Abbiamo incontrato a Macerata Barbara Minghetti, direttrice artistica del Macerata Opera Festival e responsabile della programmazione del circuito ASLICO, e le abbiamo posto qualche domanda sulla faticosa ripartenza dell'attività lirica in Italia e sui progetti che riguardano le istituzioni che segue.
È dunque ripartito Macerata, primo festival a riproporre un’opera lirica in scena.
C’è stato il Rigoletto a Roma, ma il Teatro dell’Opera lo ha programmato dopo di noi, che abbiamo sempre pensato che avremmo fatto il Festival. Non sapevamo in che forma, quando poi abbiamo saputo la natura delle restrizioni abbiamo ripensato la struttura, perché tre produzioni non avevano più senso, e abbiamo deciso di mantenere il Don Giovanni, che ci è sembrata la scelta più sensata e ne siamo contenti, perché il pubblico ci ha seguito e abbiamo il tutto esaurito per tutte le recite. Non solo il pubblico, devo dire, ma anche la città, gli artisti e tutte le maestranze.
Guardando questa produzione di Don Giovanni, fra l’altro, non c’è stata mai l’impressione di trovarsi davanti a un “surrogato” creato per rispettare i distanziamenti ma un progetto nuovo e compiuto.

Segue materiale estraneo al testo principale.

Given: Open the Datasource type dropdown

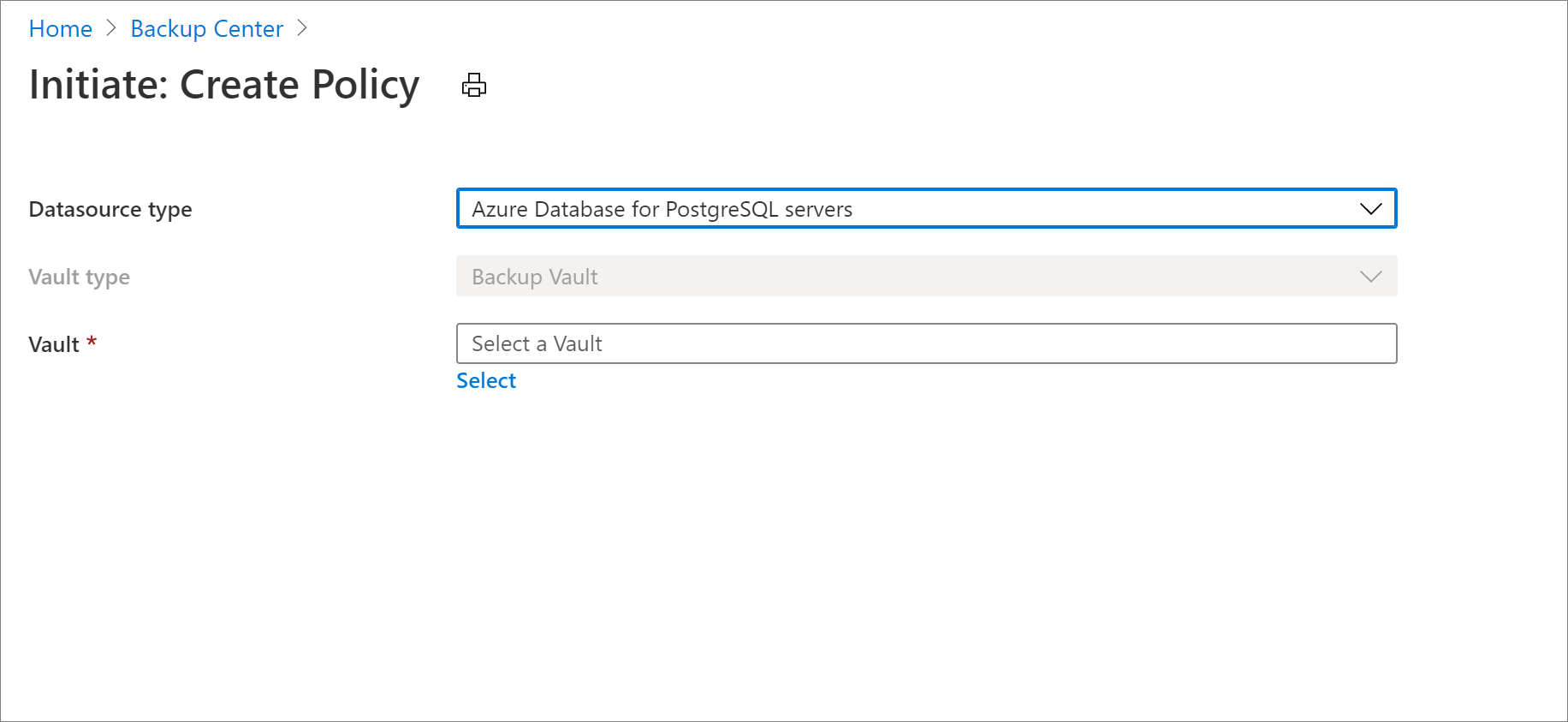Looking at the screenshot, I should [x=926, y=209].
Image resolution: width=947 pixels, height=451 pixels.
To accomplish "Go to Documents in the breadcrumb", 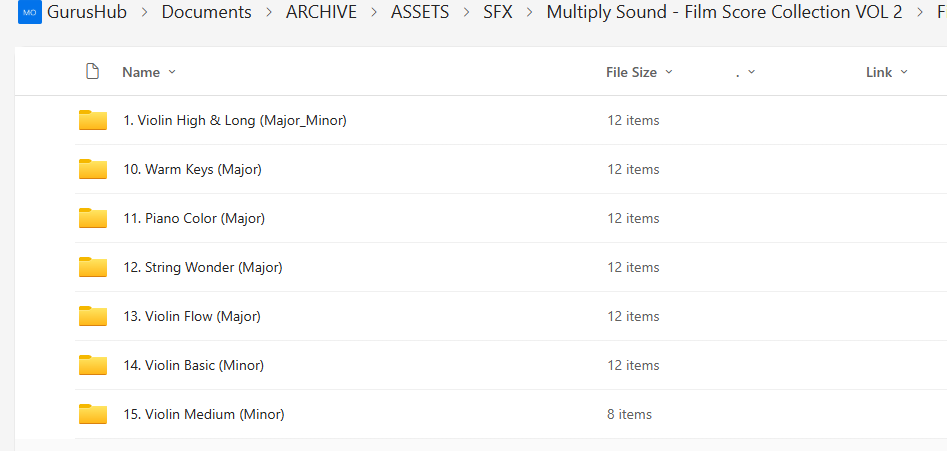I will (x=206, y=13).
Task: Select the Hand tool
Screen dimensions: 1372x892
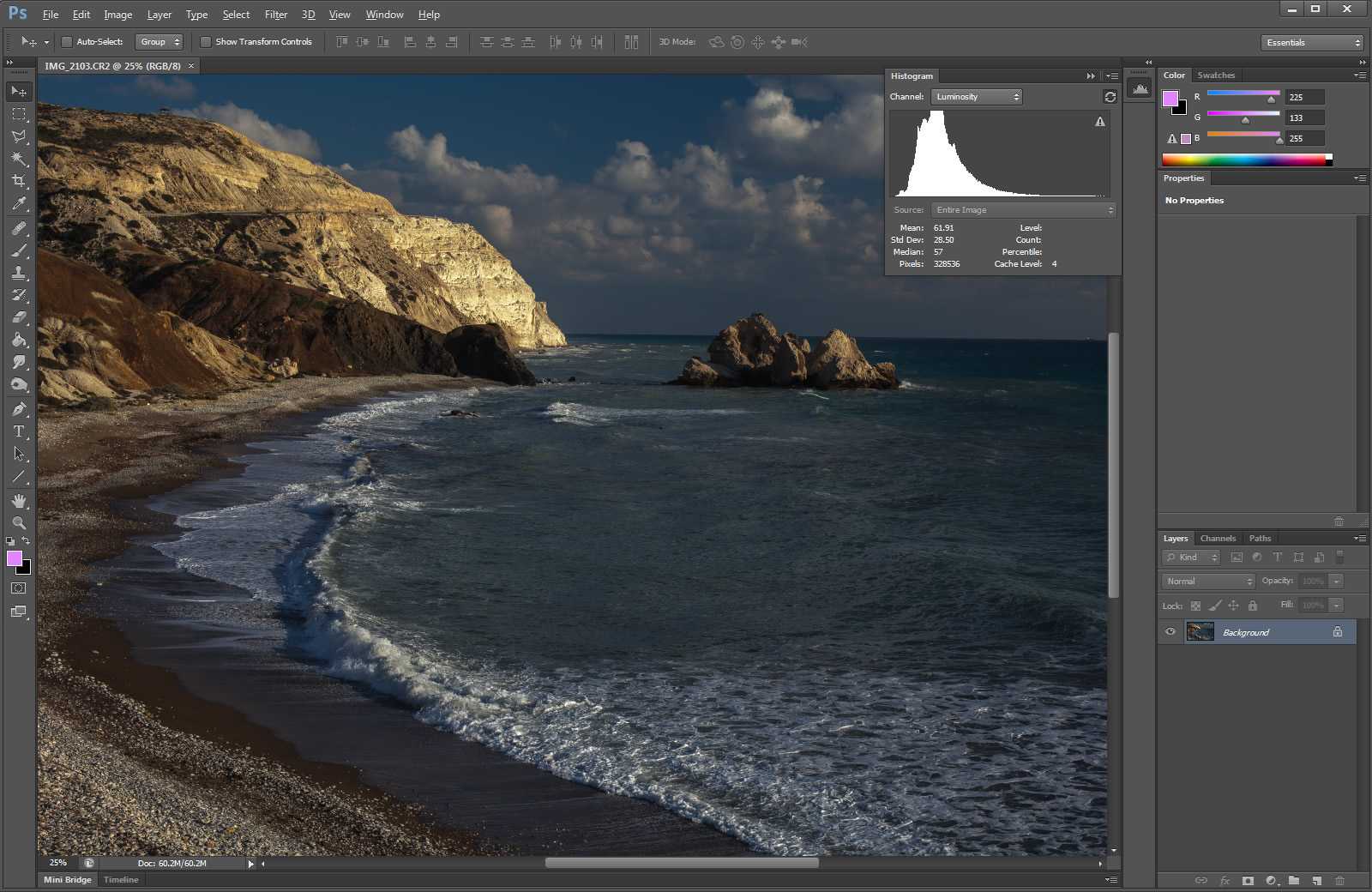Action: coord(19,500)
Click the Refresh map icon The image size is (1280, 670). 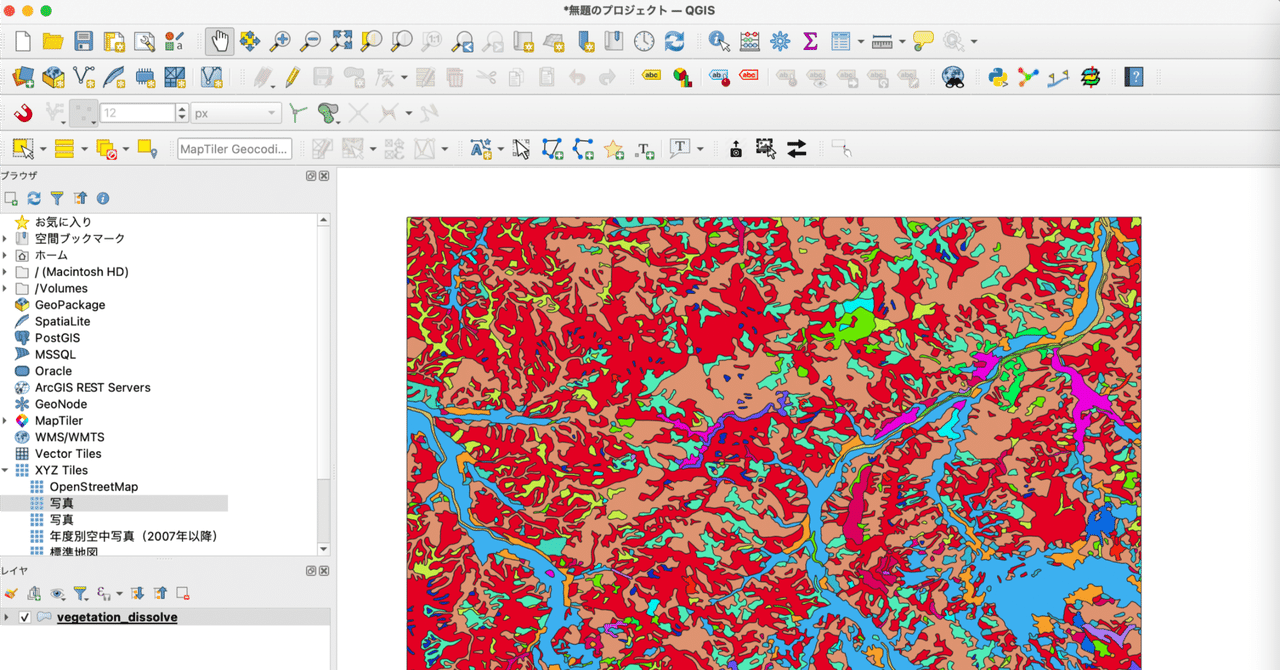coord(674,41)
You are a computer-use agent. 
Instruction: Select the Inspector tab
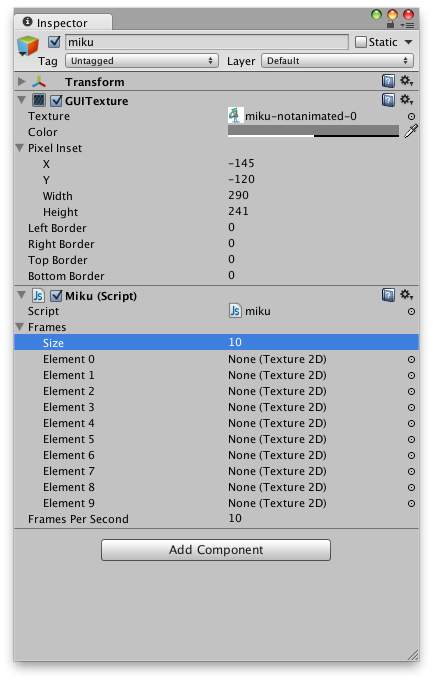click(63, 22)
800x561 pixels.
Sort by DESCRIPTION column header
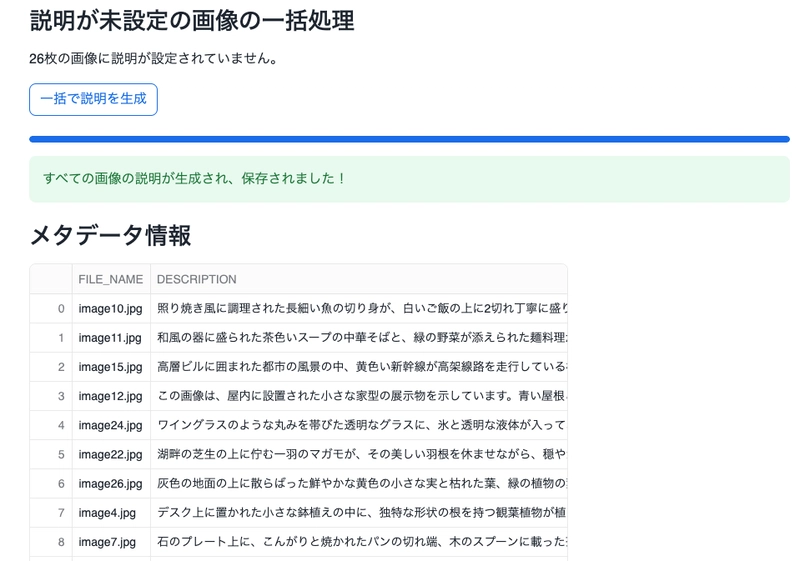359,279

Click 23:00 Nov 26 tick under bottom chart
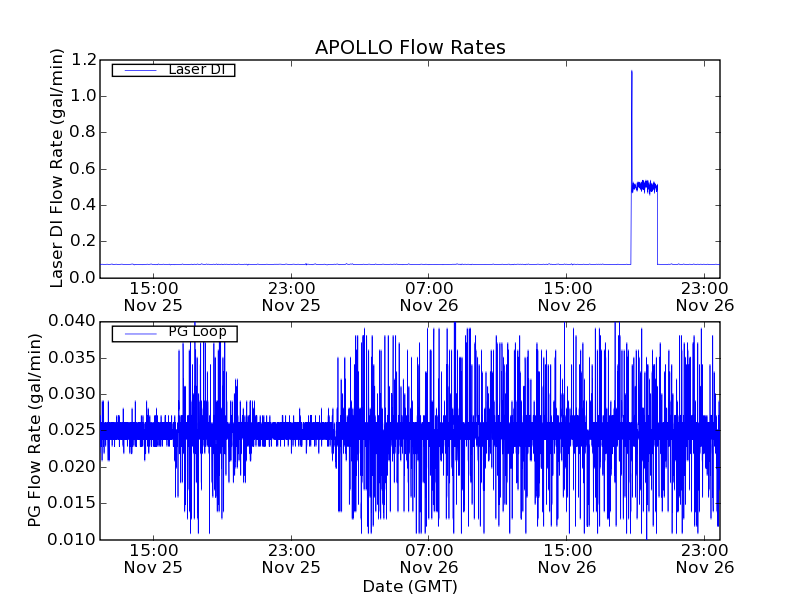[705, 558]
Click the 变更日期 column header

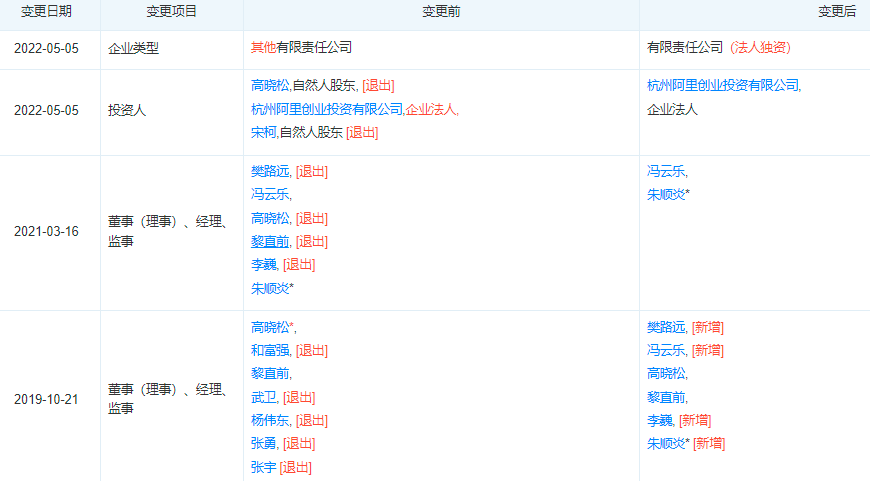49,12
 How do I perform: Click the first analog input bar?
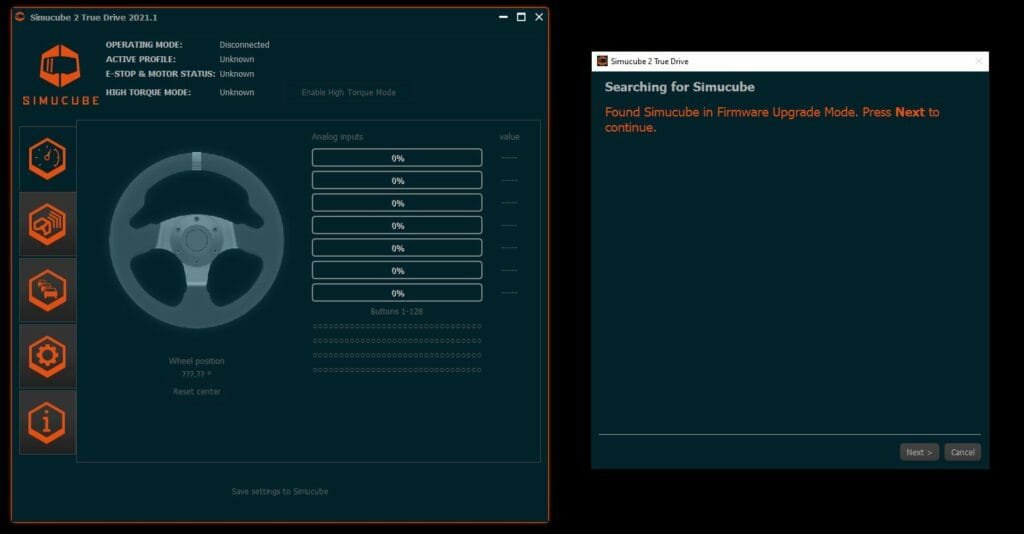pos(397,158)
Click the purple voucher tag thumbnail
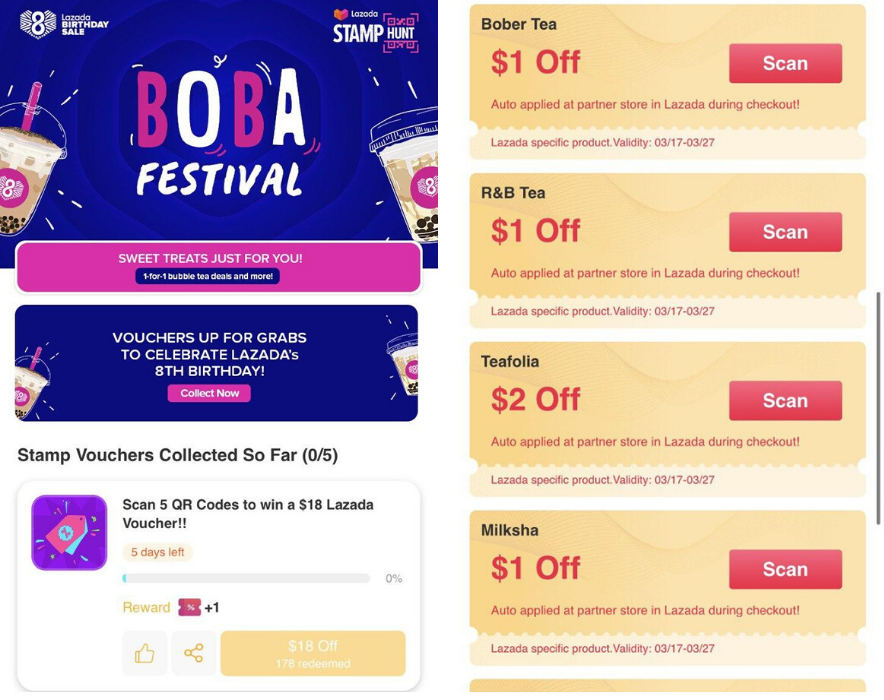Image resolution: width=884 pixels, height=700 pixels. pos(69,533)
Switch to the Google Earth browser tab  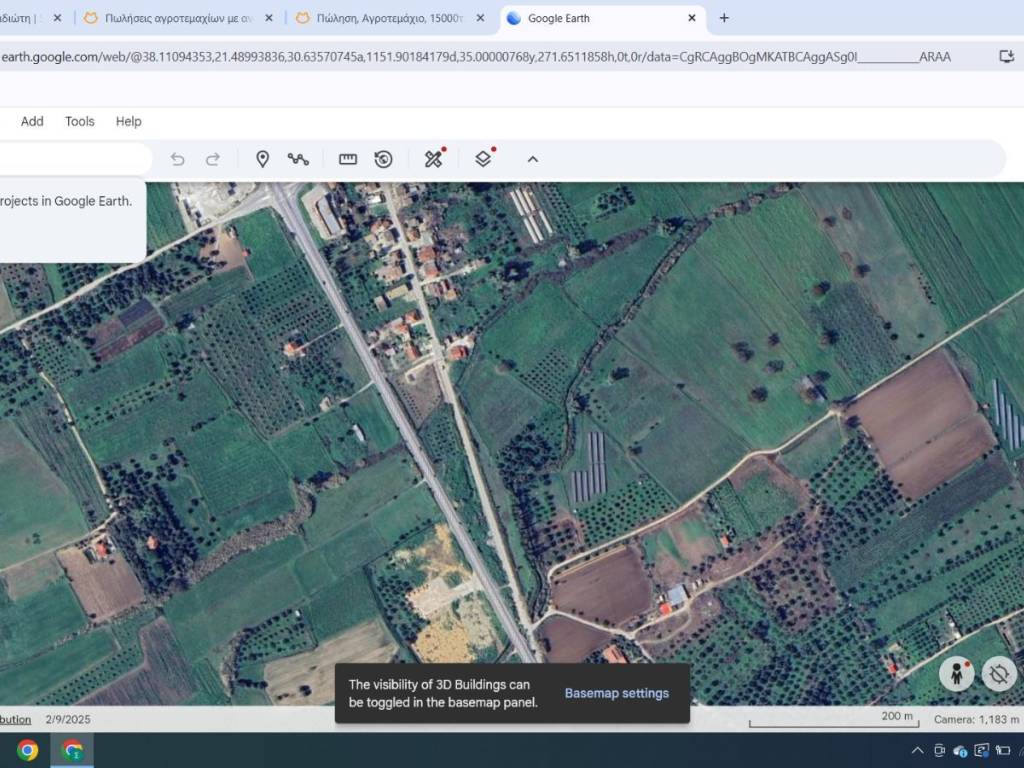pos(590,18)
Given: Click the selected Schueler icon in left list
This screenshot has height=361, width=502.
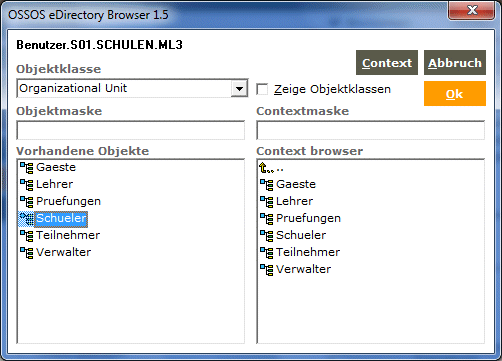Looking at the screenshot, I should point(26,218).
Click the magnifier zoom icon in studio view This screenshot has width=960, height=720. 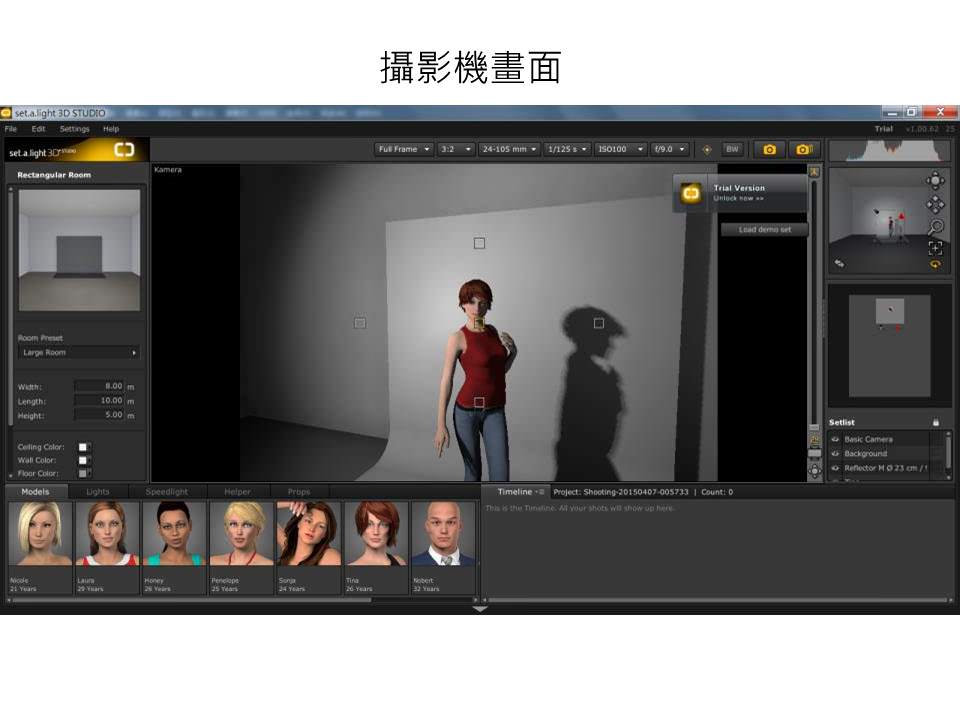(x=935, y=226)
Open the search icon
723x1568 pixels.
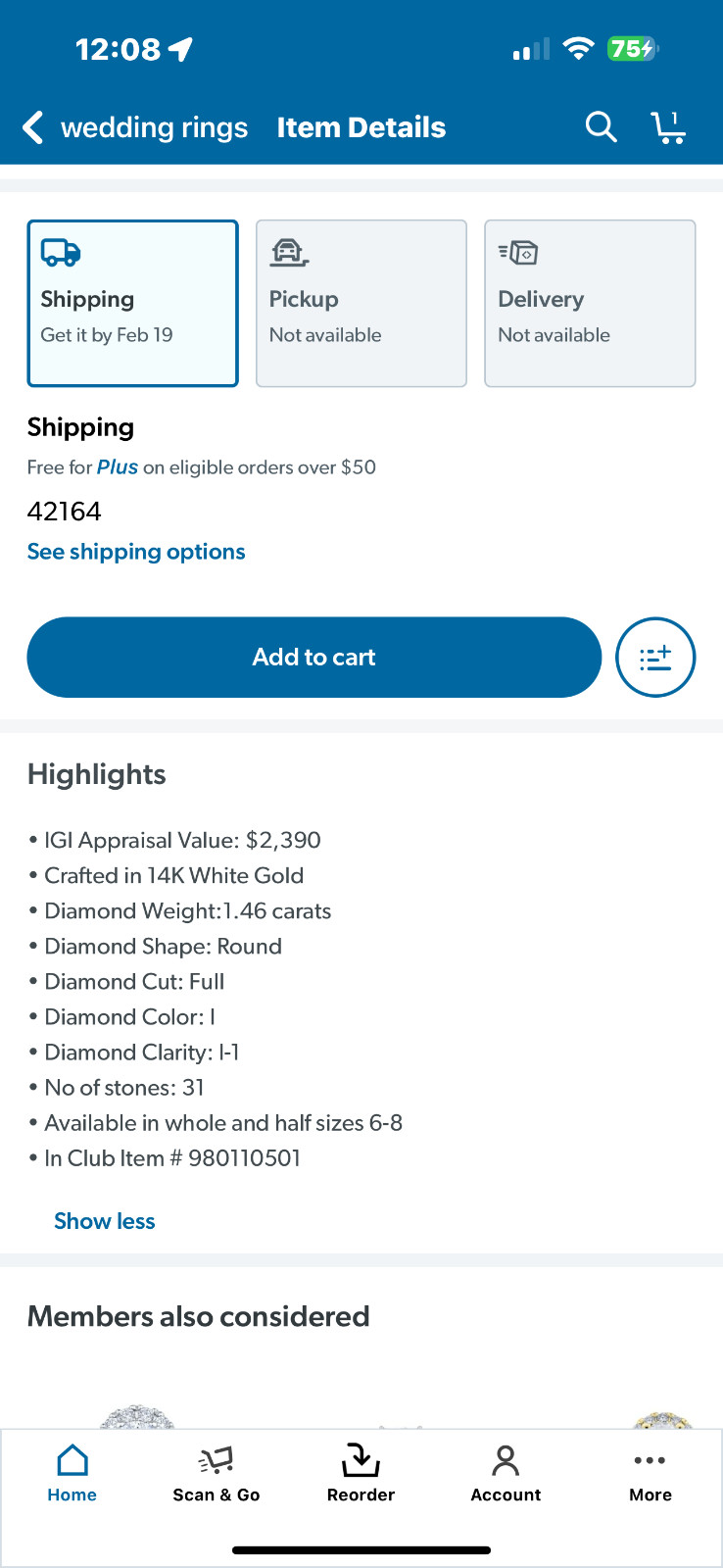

In realtà durante i primi giorni di prove eravamo quasi maniacali nel dire “questo non si può fare…dividetevi…state lontani”, però alla fine il risultato è stato molto teatrale, nel trovare giorno per giorno soluzioni con cui, nonostante la distanza, si potesse raccontare una storia.
I problemi più immediati con i cantanti quali sono stati? Penso anche solo alla raccomandazione di non cantare uno di fronte all’altra.
La prima settimana eravamo tutti spaesati, uscivamo tutti dal lockdown, e subito dopo abbiamo quasi avuto il problema contrario, a dire “ok il distanziamento, però tante cose le potete fare”. Anche con l’orchestra e il coro abbiamo fatto diversi riposizionamenti e sistemazioni per trovare gli equilibri musicali. Ed è anche il motivo per cui abbiamo scelto di mantenere il Don Giovanni rispetto alla Tosca, con la quale non avremmo potuto garantire gli stessi equilibri musicali proprio per il tipo di scrittura rispetto ai limiti che ci sono stati imposti.
Parliamo dell’altra realtà musicale in cui è attivamente coinvolta, l’Aslico. Che prospettive ci sono?
Il momento è più difficile perché mentre all’aperto il pubblico c’è e si trova anche più sicuro a venire, i teatri al chiuso sono in completo buio. Noi stiamo spingendo molto perché anche i teatri di tradizione possano fare qualcosa, ovviamente con la prima scelta di rappresentare un’opera anche se diventa davvero complesso. Per l’Aslico c’è una progettualità, ovviamente ripensata rispetto ai cinque titoli originariamente previsti: oltre al fatto di fare o meno un Trovatore, che senso ha farlo con trecento persone in teatro? Per cui abbiamo ristudiato dei progetti, uno in particolare a cui tengo molto con un grande artista. Però l’unica cosa che ci può aiutare a riprogrammare, con la sicurezza e quello che sarà, è riaprire i teatri.
Può essere l’occasione, come stanno già facendo, di proporre titoli desueti e adatti alla situazione ma non con l’ottica di saggio di concorso o “palestra” per giovani? Penso a quanto ha in programma il Teatro delle Muse di Ancona con opere come il Pepito di Offenbach e il Marc’Antonio e Cleopatra di Hasse con nomi quali Alfonso Antoniozzi, Ottavio Dantone e Alessandro Corbelli
Credo che nel male di tutta questa pandemia si possa arrivare ad un salto di qualità nella programmazione, ma per questo abbiamo bisogno che vengano superati i limiti restrittivi che ha l’importantissimo contributo dato dal Fus, la cui ripartizione agisce oggi per numeri, giornate, alzate di sipario. Per cui il ripensare la programmazione in termini di contemporaneo, monologhi, opere da poter mettere in scena senza grandi masse passa anche per il riconoscimento di contributi stabili e per un’apertura multidisciplinare del codice dello spettacolo.
Finora però mi pare di capire che sia soddisfatta della risposta da parte del pubblico.
Si molto contenta, anche perché io credo che abbiamo anche una responsabilità civica verso il luogo in cui ci troviamo, dai negozianti alla popolazione che ci hanno aiutato a sviluppare un percorso da festival fatto anche di eventi come le notti dell’opera, le manifestazione sul territorio con i bambini e le persone affette da problemi di autismo, e tutto questo è fondamentale perché poi abbia senso fare il Don Giovanni.